Когда ампутированных перевезли и свалили на землю в солдатские простые палатки, я сказал, что они при первой непогоде будут валяться в грязи. Обещали, что этого не будет; сегодня я приехал сам и таскался по колено в грязи, нашел всех промокнувшими; пишу сейчас же об этом начальнику штаба, и вот опять это будет не по зубам. Нужно, чтобы было непременно все в отличном порядке - на бумаге, а если нет, так нужно молчать. А мне для чего молчать,- я вольный казак. Хотят на меня скалить зубы и за спиной ругаться, пусть их делают, а я все-таки худого хорошим не назову.

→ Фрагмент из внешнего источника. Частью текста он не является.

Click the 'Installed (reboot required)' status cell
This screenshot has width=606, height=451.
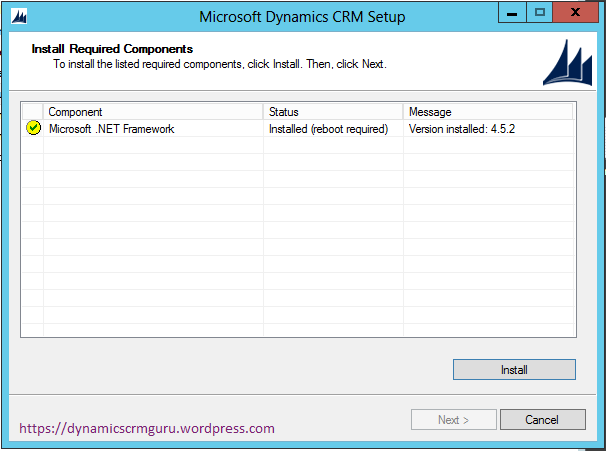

Но всё имеет свои пределы; если уже и один главнокомандующий не вытерпел, а сменился, если полки сменяются, то нужно и нас сменить. Врачи, приехавшие со мной, поработали довольно. Они все переболели, многие на моих глазах перемерли; нельзя от них требовать, чтобы они не желали перемены. Сохраничев умер, Джьюльяни умер. Каде умирал, но каким-то уже чудом ожил

(О болезни д-ра Каде имеется подробное сообщение П. в том же году: "У доктора Каде болезнь началась простудою, перешедшею в перемежающую лихорадку и затем в тифозное состояние, которое длилось две недели; так как Каде в бытность свою в Персии страдал интермиттентом и тогда не переносил хинин, то он и теперь от него отказывался. Пирогов назначил ему acidum muriaticum, холодные обливания и компрессы. В это время как раз Севастополь претерпевал самую страшную бомбардировку. У Каде появился потрясающий озноб, который Пирогов считал хорошим признаком и тотчас же дал ему 8 гран хинина, чем и купировал лихорадку, и через несколько дней пациент уже был конвалесцентом. Но так как бомбардировка все еще продолжалась почти в одинаковой степени и число раненых быстро прибывало, то доктор Каде, движимый чувством долга, слишком рано решился приступить к исполнению своих обязанностей; причем он чрезмерно утомился и снова заболел лихорадочным пароксизмом, после которого он, однакоже, погрузился в глубокий сон. В это время бомба ударилась в наружную стену этого дома и с страшным треском разорвалась; профессор Гюббенет, который спал в соседней комнате, пробужденный треском бомбы, в просонках и с испугу выскочил на кровати и неосторожно вбежал в комнату Каде с криком: "мы пропали". Больной от этого потрясения лишился самосведения и впал в конвульсии. Поспешивший к больному проф. Пирогов нашел его в страшных конвульсиях, так что трое солдат едва удерживали его; при этом зрачки были расширены, пульс нитевидный и тело холодное; назначено ему наложить шапку из пластыря шпанских мух на всю сбритую голову и клистир с 30 гранами хинина. Это было в час по полудни. Безотлагательная необходимость личного участия и присутствия при операциях над многочисленными ранеными, беспрестанно прибывающими при усиленной бомбардировке, не дозволила гениальному хирургу посетить столь опасно больного доктора Каде раньше следующего дня. Каково же было его удивление, когда он нашел, вместо умирающего, или покойника, доктора Каде сидящего на кровати и читающего письмо. Он тотчас узнал Пирогова, но по временам появлялся тихий бред. По предписанию Н. Ив. промывательное с 30 гранами хинина повторялось ежедневно, до полного выздоровления. Еще несколько таких трудных случаев, относительно скоро поправлялись при той же терапии" (П.-"Сообщения... 1855 г."). В публикации этого сообщения в Прот.-опечатка: вместо ноября там - май.